エンペラーワケアの生まれ故郷は日高町の下河辺牧場。1933年創業という歴史ある牧場で、現在は生産から育成、調教までを行う総合牧場だ。2023年は創業以来最多となるJRA90勝をあげ、ブリーダーズランキングはノーザンファーム、社台ファームに続く3位となっている。同牧場の重賞勝利は9月の新潟記念(G3)(優勝馬シンリョクカ)に続くもので今年4勝目となった。
「武蔵野S (G3)は、当牧場にとりましては昨年のドライスタウトに続いて2年連続の優勝となりました。
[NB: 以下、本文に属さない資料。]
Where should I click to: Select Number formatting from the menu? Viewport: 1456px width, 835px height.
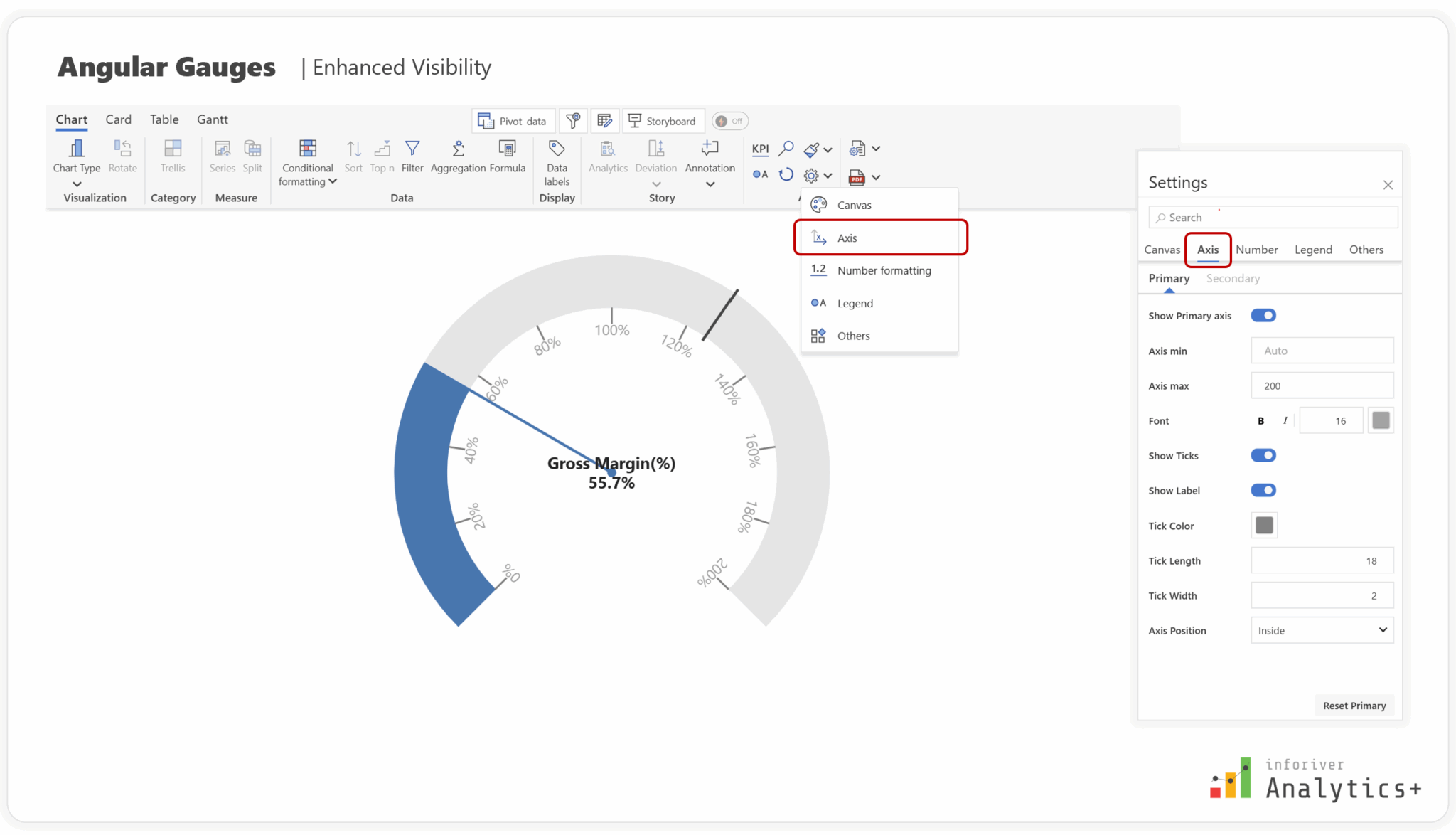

嬉しいです」と声を弾ませたのは、下河辺牧場で主に育成部門を統括する下河辺隆行取締役社長だ。
「最後の直線で大きな不利を受けましたが、馬が心折れることなく頑張ってくれました。育成時代から、多少の事には動じることのない強いメンタルの持ち主でした」と牧場時代を思い出しながら「レース後に川田騎手も言っていたようですが、普通の馬ならあれだけの不利なら怯んでしまって競馬を止めてしまっていたことでしょう。あそこから盛り返してくれたエンペラーワケアの姿には感動しました。本当によく頑張ってくれました。また1,600mという距離で勝ってくれたのは、来年以降に向けて大きな意味があると思います」と言葉を続けた。
そんな歓喜の瞬間は羽田空港に備えられていたモニターで確認したそうだ。「デルマー競馬場でブリーダーズカップを観戦したあと、キーンランドの繁殖セールに足を運んでの帰国当日でした」と話してくれた。セールには父親である下河辺俊行会長と実兄の行雄代表取締役社長も参加し、親子水入らずで迎えた歓喜の瞬間だった。
また、この勝利は現5歳世代から牧場改革に乗り出した同牧場にとっては感慨深い1勝になったそうだ、「牧場の調教施設と調教方法を大きく変更したのはドライスタウトの世代からでした。牧場にとってはまさに“大改革”。坂路を延長して、バークからウッドチップに替えました。また日々の調教での馬への負荷も以前より強くしました。スタッフも馬もこの変革に“葛藤”や“戸惑い”もあって、変化に慣れるまで時間を要しました。実際、いろいろ苦労も多くて大変でした。でも牧場一丸となってこれに耐えて、武蔵野S (G3)連覇を達成できたので我々にとって大きな自信になりました。牧場スタッフの苦労と努力が報われて本当に嬉しいです」と安堵感と満足感が入り混じった表情で話してくれた。